> [Exercise objective] Reproduce the lines from the one containing "Viewport: 1568px width, 770px height." through the final line, with nothing changed.
## begin Provided entries
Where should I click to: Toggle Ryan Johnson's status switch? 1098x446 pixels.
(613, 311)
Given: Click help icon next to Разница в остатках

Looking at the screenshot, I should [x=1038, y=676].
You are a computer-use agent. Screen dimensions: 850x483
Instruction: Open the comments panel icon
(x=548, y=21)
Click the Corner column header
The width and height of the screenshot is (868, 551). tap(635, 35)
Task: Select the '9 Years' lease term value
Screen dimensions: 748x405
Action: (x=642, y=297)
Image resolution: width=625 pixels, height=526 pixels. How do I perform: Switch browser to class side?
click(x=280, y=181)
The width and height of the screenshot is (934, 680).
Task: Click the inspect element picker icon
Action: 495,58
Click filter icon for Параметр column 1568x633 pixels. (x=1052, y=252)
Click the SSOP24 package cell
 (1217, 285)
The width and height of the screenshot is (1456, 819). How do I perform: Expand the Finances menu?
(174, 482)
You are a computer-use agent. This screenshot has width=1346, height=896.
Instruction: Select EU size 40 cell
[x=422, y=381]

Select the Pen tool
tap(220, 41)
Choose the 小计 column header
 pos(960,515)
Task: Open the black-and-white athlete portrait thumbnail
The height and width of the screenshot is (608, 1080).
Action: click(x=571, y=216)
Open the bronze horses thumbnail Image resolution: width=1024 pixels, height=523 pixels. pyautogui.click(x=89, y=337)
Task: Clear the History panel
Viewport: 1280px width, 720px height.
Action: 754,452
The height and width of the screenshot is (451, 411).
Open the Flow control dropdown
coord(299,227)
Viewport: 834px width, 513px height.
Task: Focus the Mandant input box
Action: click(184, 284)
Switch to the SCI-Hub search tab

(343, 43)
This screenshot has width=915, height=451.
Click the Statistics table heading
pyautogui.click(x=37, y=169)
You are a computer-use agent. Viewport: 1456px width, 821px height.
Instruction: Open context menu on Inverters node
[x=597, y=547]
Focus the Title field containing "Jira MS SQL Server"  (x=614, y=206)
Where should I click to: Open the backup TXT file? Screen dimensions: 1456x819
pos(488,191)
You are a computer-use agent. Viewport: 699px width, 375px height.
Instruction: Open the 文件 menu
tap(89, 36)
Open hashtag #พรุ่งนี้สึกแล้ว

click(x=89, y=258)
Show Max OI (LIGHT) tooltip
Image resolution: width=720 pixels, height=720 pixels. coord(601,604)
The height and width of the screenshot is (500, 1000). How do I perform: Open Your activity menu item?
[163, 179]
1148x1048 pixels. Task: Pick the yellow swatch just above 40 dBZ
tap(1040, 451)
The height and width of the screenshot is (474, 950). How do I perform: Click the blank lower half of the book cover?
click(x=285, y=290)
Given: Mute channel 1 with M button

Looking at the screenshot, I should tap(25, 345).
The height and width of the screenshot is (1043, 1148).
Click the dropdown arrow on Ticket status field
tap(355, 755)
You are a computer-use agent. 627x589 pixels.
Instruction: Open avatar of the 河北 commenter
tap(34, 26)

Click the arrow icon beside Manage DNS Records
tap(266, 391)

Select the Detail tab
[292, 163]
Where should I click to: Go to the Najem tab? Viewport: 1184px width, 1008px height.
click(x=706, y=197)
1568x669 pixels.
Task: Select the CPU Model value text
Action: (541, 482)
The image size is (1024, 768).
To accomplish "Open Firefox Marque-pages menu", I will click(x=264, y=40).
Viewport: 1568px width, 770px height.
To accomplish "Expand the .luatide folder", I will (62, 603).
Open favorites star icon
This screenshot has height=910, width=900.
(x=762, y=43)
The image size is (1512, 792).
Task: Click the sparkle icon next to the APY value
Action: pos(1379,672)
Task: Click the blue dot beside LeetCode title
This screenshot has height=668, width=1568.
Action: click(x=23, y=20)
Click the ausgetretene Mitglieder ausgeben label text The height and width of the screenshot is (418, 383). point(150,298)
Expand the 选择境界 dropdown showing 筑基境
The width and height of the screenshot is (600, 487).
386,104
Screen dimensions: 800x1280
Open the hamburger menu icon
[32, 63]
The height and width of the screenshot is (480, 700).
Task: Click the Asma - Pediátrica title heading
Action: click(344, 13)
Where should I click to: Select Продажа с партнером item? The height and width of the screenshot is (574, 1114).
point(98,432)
## end Provided entries
> [Solved exercise]
Viewport: 1568px width, 770px height.
To accomplish "Expand the .luatide folder", I will (62, 603).
Open favorites star icon
This screenshot has height=910, width=900.
(x=762, y=43)
The image size is (1512, 792).
Task: Click the sparkle icon next to the APY value
Action: pos(1379,672)
Task: Click the blue dot beside LeetCode title
This screenshot has height=668, width=1568.
Action: click(x=23, y=20)
Click the ausgetretene Mitglieder ausgeben label text The height and width of the screenshot is (418, 383). point(150,298)
Expand the 选择境界 dropdown showing 筑基境
The width and height of the screenshot is (600, 487).
386,104
Screen dimensions: 800x1280
Open the hamburger menu icon
[32, 63]
The height and width of the screenshot is (480, 700).
Task: Click the Asma - Pediátrica title heading
Action: click(344, 13)
Where should I click to: Select Продажа с партнером item? The height and width of the screenshot is (574, 1114).
point(98,432)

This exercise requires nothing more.